In 1989 Watson was famously quoted in Time magazine as saying: "Now we know, in large measure, our fate is in our genes." In DNA: The Secret of Life, he admits that geneticists have had enormous difficulty in locating genes associated with various behaviors, and he manifests much more sensitivity to the interaction of nature and nurture. Yet he cites behavior geneticist Robert Plomin's preliminary study looking for genes that affect IQ and Thomas Bouchard's findings on intelligence in his studies of identical twins at the University of Minnesota, ignoring the problems that bedevil this area of research. Results of preliminary and controversial reports on the genetics of homosexuality, violence and risk-taking are presented relatively uncritically. It is disappointing, but perhaps not surprising, to find one of the most brilliant scientists of his time, one who has been unsparingly critical of the quality of other scientists' work, passing over significant problems in studies of human behavior genetics.
That said, Watson offers a more balanced presentation of the issues than one might have expected, given his past pronouncements. DNA: The Secret of Life is, in fact, an illuminating account of DNA and genetics from the 19th century to the present. The book opens with a brief history of genetics and the events leading up to the Watson-Crick discovery; subsequent chapters describe the dramatic changes in biology and its relationship with the outside world that follow directly from understanding the structure of DNA. I found two chapters particularly engaging and informative: "Out of Africa," which recounts the ongoing contributions of DNA analysis to understanding human evolution and migrations, and "Genetic Fingerprinting," an account of how DNA analysis has entered the legal system. Caveats aside, Watson's latest volume is a rich source both for budding scientists and for the general public interested in science.

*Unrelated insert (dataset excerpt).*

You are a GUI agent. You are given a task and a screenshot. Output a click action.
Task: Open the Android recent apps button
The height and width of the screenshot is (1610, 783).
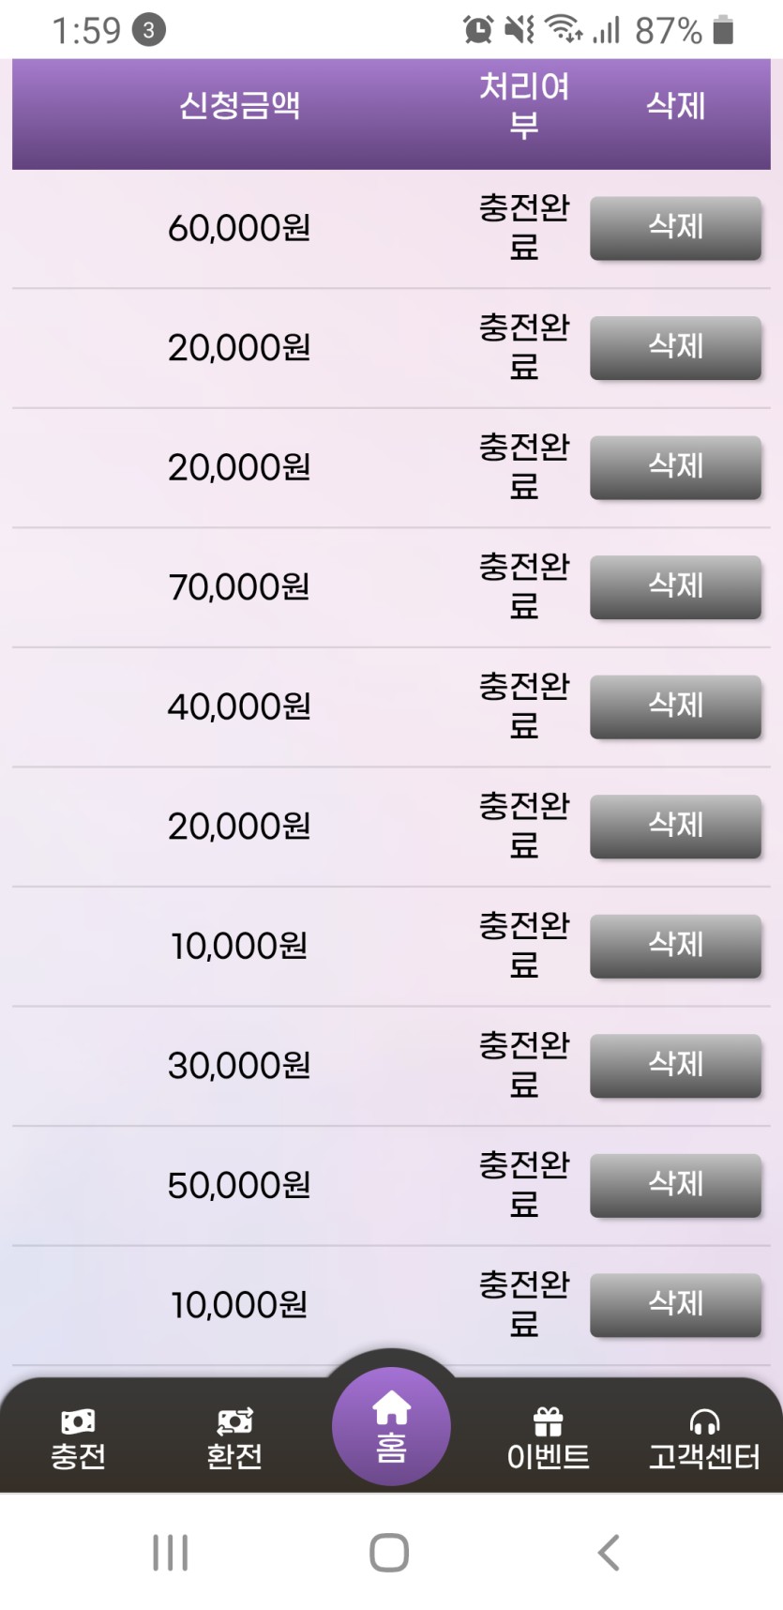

These two books are full of details on the original discovery of the structure of DNA, providing peeks into the workings of science. They enrich our understanding of the accomplishment, even though we know much of the story already from previous accounts.
McElheny remarks on the irony that "A beautiful insight could solve a jigsaw puzzle even when the best solid evidence had been ignored." And Watson comments that the chemical structure of DNA was solved by "a biologist [Watson] and a physicist [Crick], neither of whom possessed a detailed command even of undergraduate chemistry." McElheny quotes François Jacob's explanation for the immediate acceptance of the Watson-Crick paper by the scientific community: "This structure was of such simplicity, such perfection, such harmony, such beauty even, and biological advantages flowed from it with such rigor and clarity, that one could not believe it to be untrue." Observations such as these give a richer, broader picture of science than we find in our science textbooks. For all its warts—jealousy, secrecy, nastiness and extreme competitiveness—this story of one of biology's landmark discoveries is an important one, worth reading again and again.